SSL certificate checks and SNI

[TBT]

We are currently using 'check_xi_service_http_cert' to check for the expiry dates on certificates on our networks. Recently, we configured a system to use Server Name Indication (SNI).

In configuring SNI, we have discovered that the 'check_xi_service_http_cert' program is unable to validate the certificate and is generating warnings.

We would like to standardize on the command as much as possible going forward. Is there a Nagios certificate checking program available that can validate certificates on servers both using and not using SNI?

[benjaminsmith]

Hi @TBT,

So the wizard or the check_xi_service_http_cert command in Nagios XI is using the check_http plugin to run those certificate checks. This plugin does have an optional argument for SNI.

--sni
Enable SSL/TLS hostname extension support (SNI)
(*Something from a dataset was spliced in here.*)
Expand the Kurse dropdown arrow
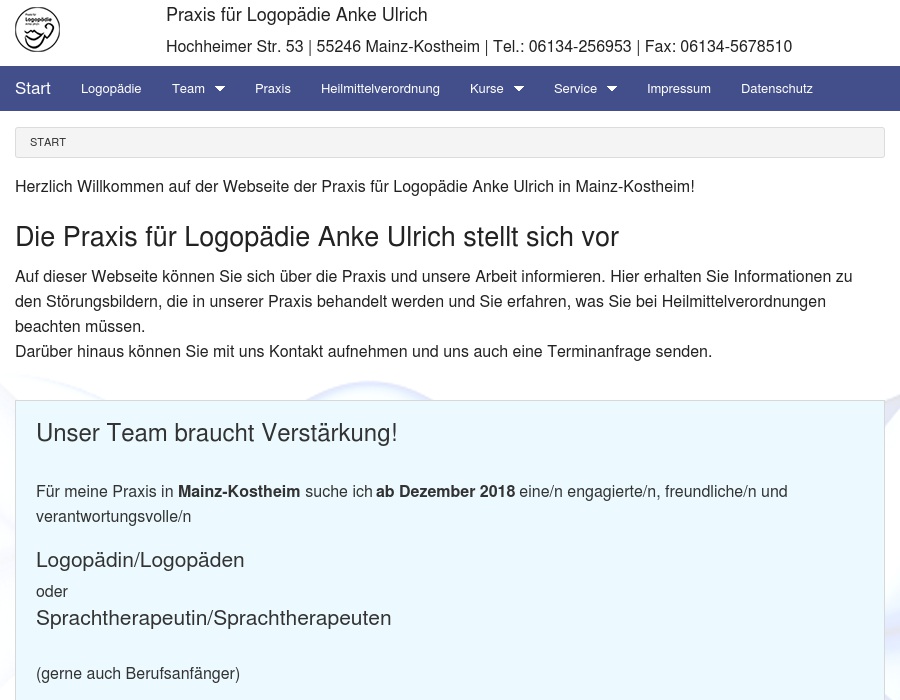The width and height of the screenshot is (900, 700). (x=519, y=88)
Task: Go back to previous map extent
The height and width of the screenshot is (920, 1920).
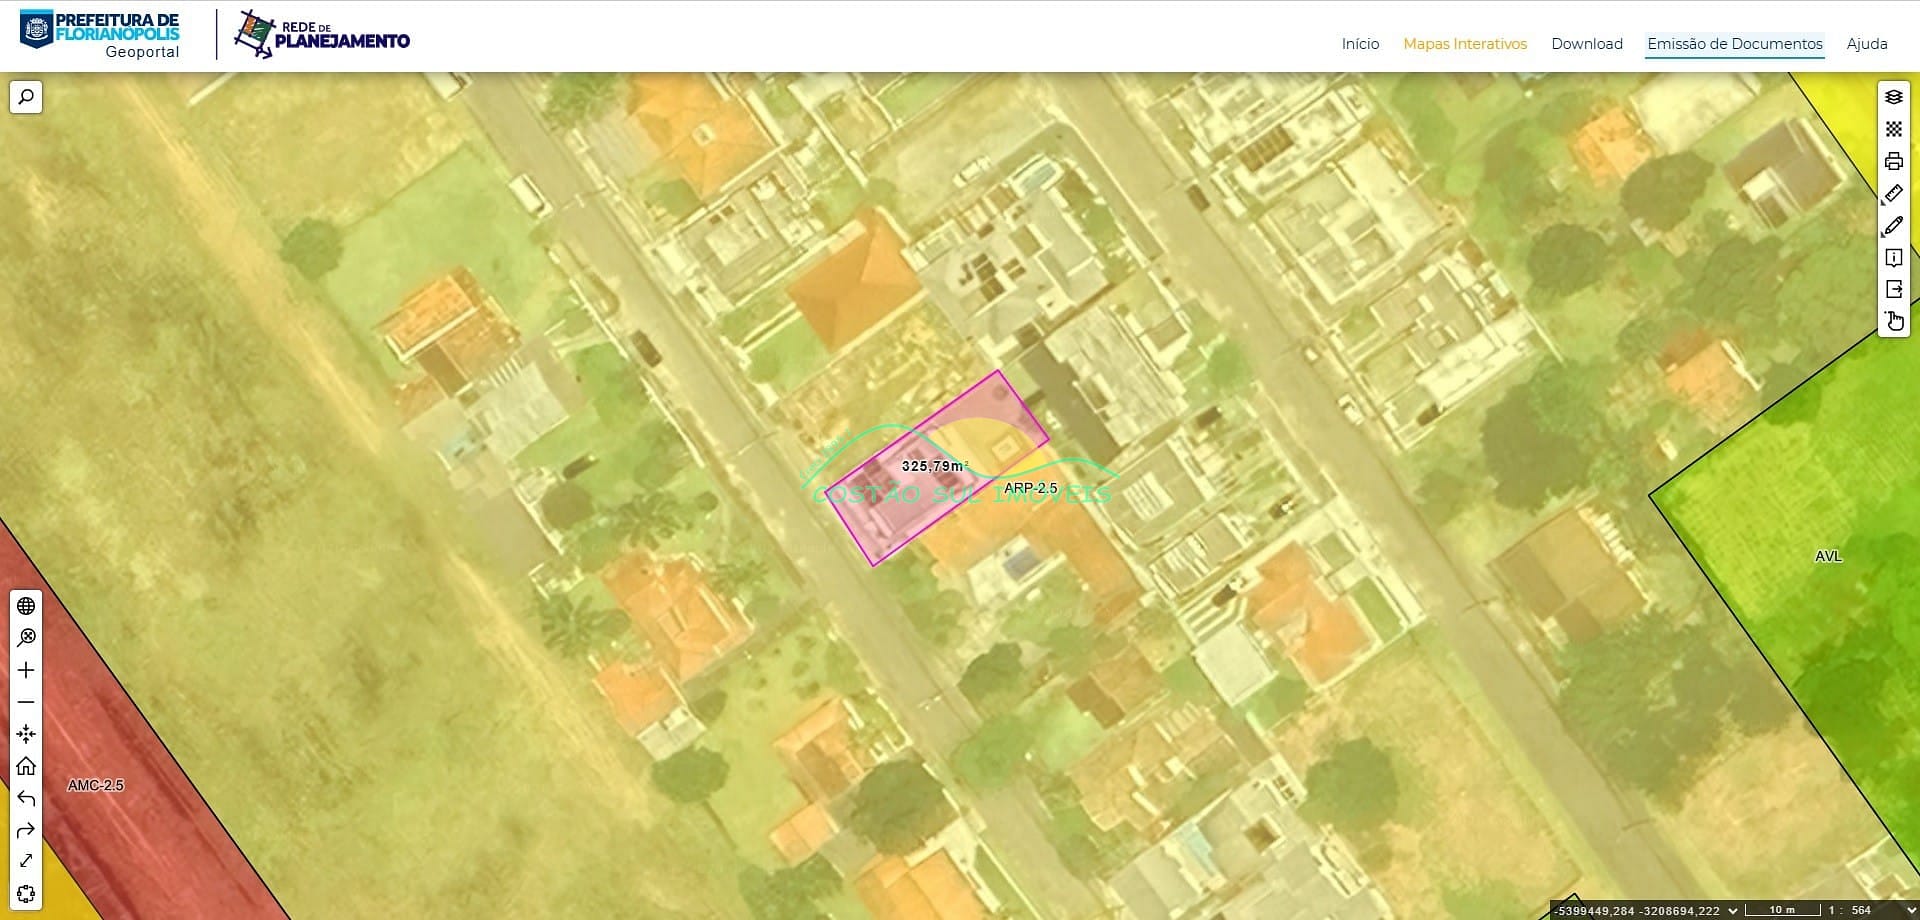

https://www.monitoring-plugins.org/doc/ ... _http.html

Try testing the failing check directly from the command line but add the --sni argument this time.

Nagios XI - How To Test Check Commands From The Command-line

If that works, you can create a new check command in the CCM with that option.

--Benjamin

[TBT]

Issue resolved. Thanks.

[benjaminsmith]

Hi,

Issue resolved. Thanks.

Excellent! We'll close this thread.

Have a great weekend!